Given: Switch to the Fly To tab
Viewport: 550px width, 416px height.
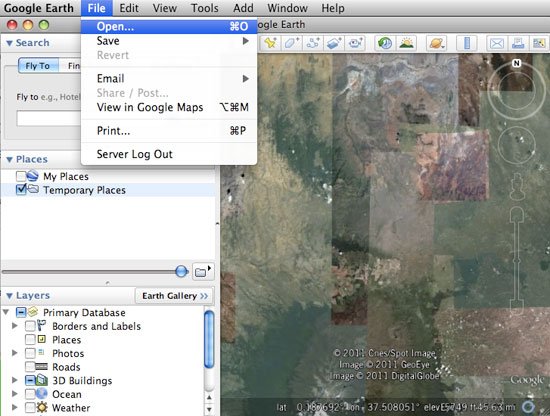Looking at the screenshot, I should [38, 66].
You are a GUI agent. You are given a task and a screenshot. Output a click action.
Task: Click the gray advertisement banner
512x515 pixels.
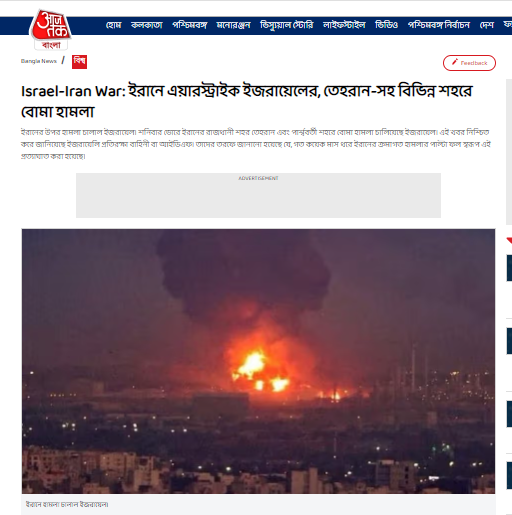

Directions: Without any pictures, return the material above exactly.

Task output:
Given: Switch to the Fly To tab
Viewport: 550px width, 416px height.
Looking at the screenshot, I should [38, 66].
You are a GUI agent. You are given a task and a screenshot. Output a click action.
Task: Click the gray advertisement banner
512x515 pixels.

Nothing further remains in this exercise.